Shown right is Alexander-bodied Volvo Olympian 238 in the Capital Citybus fleet, one of a batch bought for route 91 - our first real foray into Central London.
I had long hoped we could find a way to restore good destination blind information having seen it depleted over the years since single-person operation was introduced. (Don't forget that this is in the days before comprehensive route information was provided at stops on an individual basis).
We did put complete KM and NN blind boxes in the back of DMSs in 1986 but these manual units were difficult to access and it was difficult for drivers to know whether fitted or not. We made 'lazy' blinds for them but they were not entirely successful. We did manage to keep manual side blinds with ultimate destinations reasonably well observed but when our fleet had fewer ex-London vehicles in it these became more difficult to provide.

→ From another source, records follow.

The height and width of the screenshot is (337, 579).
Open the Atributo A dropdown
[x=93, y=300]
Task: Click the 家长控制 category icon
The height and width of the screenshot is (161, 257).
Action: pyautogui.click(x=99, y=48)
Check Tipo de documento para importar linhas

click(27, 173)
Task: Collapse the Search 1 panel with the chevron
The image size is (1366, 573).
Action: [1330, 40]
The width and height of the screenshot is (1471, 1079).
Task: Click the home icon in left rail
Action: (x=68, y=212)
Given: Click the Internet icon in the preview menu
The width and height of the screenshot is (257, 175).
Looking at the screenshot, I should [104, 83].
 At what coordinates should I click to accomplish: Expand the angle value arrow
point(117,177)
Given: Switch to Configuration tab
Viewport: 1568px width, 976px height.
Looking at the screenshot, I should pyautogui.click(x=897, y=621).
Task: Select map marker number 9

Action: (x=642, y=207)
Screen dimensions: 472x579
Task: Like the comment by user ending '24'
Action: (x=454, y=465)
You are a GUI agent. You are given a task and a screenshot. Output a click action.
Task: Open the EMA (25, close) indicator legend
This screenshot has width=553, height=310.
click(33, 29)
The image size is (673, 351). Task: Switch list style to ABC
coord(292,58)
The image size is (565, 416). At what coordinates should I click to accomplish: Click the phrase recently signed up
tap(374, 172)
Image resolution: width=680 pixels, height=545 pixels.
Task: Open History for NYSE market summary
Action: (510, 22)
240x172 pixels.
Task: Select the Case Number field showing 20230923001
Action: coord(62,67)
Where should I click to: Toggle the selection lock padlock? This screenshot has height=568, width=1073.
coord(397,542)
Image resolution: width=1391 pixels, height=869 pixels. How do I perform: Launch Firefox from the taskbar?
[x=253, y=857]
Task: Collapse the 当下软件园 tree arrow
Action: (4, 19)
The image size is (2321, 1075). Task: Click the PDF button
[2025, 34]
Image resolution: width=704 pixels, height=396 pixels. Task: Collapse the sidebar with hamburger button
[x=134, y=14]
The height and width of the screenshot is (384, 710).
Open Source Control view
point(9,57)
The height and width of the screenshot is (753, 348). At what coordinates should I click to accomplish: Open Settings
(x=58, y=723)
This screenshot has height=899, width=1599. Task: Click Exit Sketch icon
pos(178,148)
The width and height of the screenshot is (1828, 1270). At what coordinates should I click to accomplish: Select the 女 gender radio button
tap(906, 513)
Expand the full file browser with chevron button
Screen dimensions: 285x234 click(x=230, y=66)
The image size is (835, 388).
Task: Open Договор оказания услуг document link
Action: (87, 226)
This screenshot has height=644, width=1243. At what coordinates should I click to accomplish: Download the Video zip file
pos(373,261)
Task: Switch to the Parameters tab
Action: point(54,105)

What was really needed were electrically-driven, electronically-tracked, proper blinds and Alexanders made this for us on the last of the route 91 Olympians. This was the mid 1990s and this equipment was, in the UK at least, in its infancy. McKennas helped us enourmously and made these special blind sets which relied on bar codes to be set correctly.
Today electrically-driven blinds are standard equipment on London buses and the co-ordination of multiple units is commonplace, including side and one rear unit on artics. Of course the technnology has come along leaps and bounds - the electric units are more reliable for sure.
The concept of ensuring consisent and properly set information, as often provided overseas, had been proven.
Someone will want to re-open the debate about the value of 'via' points on bus blinds. It is debated almost continuously on the internet so I am not doing so here. What we did was prove the concept of electrically setting the appropriate information on three sides - ahem, 15 years ago!!